En un hecho sin precedentes durante el reciente partido de los cuadrangulares finales de la Liga BetPlay 2025-II entre Junior de Barranquilla y Atlético Nacional, disputado el 30 de noviembre en el Estadio Metropolitano Roberto Meléndez, un agente de la Policía Nacional se unió públicamente a las protestas de los jugadores tiburones por un controvertido error arbitral.
El equipo local ganó 2-1 con goles de Joel Canchimbo (66′) y Steven Rodríguez (90’+1), pero la tensión estalló por decisiones polémicas del árbitro Diego Ulloa, incluyendo revisiones VAR que generaron debate, como un gol anulado inicialmente a Junior por supuesta posición adelantada de Víctor Chará. El uniformado, encargado de la seguridad, manifestaron su desacuerdo abiertamente con los futbolistas, apoyando su reclamo ante lo que consideraron una injusticia en el terreno de juego.
Esta intervención policial ha desatado controversia en el fútbol colombiano, cuestionando los límites del rol de las autoridades en eventos deportivos. El club Junior, que suma 8 puntos en el Grupo A junto a Nacional, celebró la victoria clave para la clasificación, pero el director técnico Alfredo Arias y jugadores como Rodríguez expresaron frustración por el arbitraje desigual.

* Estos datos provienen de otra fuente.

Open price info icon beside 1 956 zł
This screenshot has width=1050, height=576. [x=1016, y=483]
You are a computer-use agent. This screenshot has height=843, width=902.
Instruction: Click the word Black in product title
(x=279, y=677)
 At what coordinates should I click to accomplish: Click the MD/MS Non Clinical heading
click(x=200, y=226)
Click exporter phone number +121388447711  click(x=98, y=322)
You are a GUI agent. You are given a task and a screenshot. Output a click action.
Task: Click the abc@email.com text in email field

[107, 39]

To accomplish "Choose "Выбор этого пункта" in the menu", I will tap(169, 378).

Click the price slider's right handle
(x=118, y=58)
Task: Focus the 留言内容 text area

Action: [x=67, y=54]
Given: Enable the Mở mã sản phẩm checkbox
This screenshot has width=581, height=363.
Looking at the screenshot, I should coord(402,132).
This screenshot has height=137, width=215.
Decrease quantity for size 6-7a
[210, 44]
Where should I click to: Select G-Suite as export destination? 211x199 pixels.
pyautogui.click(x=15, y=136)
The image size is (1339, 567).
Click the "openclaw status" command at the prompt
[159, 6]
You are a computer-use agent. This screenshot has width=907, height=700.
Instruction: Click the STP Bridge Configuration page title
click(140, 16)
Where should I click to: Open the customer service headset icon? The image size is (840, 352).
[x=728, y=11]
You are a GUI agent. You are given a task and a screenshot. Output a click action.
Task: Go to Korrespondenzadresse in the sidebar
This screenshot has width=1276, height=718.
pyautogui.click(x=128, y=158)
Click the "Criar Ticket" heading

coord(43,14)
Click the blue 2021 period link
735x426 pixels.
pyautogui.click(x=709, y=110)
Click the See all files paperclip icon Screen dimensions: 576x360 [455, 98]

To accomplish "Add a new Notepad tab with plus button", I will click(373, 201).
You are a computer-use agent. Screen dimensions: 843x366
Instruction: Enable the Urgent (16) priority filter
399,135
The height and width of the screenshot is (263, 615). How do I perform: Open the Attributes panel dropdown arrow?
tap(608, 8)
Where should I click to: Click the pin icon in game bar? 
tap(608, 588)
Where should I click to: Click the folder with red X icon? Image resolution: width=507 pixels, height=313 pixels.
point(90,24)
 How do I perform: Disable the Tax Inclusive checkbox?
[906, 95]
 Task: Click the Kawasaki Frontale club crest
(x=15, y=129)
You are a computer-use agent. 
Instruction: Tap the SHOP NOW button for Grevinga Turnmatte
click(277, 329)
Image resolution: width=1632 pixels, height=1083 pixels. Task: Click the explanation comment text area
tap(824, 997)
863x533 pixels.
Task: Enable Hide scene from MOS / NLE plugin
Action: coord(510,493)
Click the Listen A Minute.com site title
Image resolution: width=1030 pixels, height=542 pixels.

La Federación Colombiana de Fútbol (FCF) anunció que revisará los audios del VAR y el incidente para evaluar posibles sanciones o mejoras arbitrales, mientras el DIM también ha denunciado errores previos en duelos similares. Fuentes policiales aclararon que la reacción fue espontánea, sin órdenes superiores, en un contexto de alta pasión por el ‘Súper Ligero’ ante 25.000 aficionados. El episodio refuerza el llamado a mayor transparencia en el VAR y arbitraje, en una fase decisiva donde Junior enfrentará a América y Nacional a Medellín por el boleto a la final.